Decomposition using matrices of rank $1$

Question

For any given three fixed $3\times3$ matrices $A,B,C$, is it possible to find four $3\times3$ matrices $M,N,P,Q$ where $\text{rank}(M)=\text{rank}(N)=\text{rank}(P)=\text{rank}(Q)=1$ such that $A,B,C$ can be all written as linear combinations of $M,N,P,Q$? Here linear combinations refer to the following equations \begin{aligned}A=\alpha_1M+\alpha_2N+\alpha_3P+\alpha_4Q,\\B=\beta_1M+\beta_2N+\beta_1P+\beta_1Q,\\C=\gamma_1M+\gamma_2N+\gamma_3P+\gamma_4Q,\\\end{aligned} where $\alpha_1,\alpha_2,\alpha_3,\alpha_4,\beta_1,\beta_2,\beta_3,\beta_4,\gamma_1,\gamma_2,\gamma_3,\gamma_4$ are arbitrary numbers.

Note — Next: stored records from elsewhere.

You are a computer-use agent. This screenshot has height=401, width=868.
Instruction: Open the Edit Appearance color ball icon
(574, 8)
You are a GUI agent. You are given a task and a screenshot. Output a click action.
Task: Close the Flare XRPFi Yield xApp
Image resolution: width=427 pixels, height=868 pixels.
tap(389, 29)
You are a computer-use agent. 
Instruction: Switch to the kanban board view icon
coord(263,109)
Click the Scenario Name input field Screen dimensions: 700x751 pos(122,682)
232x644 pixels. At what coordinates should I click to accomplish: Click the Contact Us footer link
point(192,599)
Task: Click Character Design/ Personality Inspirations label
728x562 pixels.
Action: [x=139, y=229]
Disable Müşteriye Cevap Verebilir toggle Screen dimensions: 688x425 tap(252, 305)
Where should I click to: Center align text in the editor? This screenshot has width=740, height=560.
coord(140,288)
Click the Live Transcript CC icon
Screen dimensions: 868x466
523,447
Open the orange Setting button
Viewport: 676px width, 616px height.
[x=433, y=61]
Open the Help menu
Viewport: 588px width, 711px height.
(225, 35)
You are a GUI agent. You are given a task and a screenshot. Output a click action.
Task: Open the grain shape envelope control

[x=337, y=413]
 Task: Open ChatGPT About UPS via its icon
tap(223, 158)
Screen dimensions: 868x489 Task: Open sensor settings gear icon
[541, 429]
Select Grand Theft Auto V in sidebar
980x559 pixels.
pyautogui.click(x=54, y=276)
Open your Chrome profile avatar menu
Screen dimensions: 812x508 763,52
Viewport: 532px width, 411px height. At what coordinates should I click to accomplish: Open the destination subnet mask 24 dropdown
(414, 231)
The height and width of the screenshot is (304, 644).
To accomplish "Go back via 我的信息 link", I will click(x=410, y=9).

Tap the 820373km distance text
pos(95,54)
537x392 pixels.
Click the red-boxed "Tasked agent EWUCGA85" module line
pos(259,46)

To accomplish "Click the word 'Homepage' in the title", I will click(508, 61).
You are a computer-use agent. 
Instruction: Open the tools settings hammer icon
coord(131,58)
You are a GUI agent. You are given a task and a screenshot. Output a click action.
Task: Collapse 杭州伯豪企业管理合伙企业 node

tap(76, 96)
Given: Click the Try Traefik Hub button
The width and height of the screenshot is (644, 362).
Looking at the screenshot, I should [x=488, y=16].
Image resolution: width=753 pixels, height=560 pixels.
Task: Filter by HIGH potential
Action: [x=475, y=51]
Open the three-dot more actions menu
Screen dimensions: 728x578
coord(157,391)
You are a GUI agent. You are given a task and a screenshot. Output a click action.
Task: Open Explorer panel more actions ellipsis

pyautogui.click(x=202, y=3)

This problem comes from a generalization of the following true statement. For any given two fixed $2\times2$ matrices $A',B'$, it is always possible to find three $2\times2$ matrices $M',N',P'$ where $\text{rank}(M')=\text{rank}(N')=\text{rank}(P')=1$ such that $A',B'$ can be both written as linear combinations of $M',N',P'$. The proof is given below.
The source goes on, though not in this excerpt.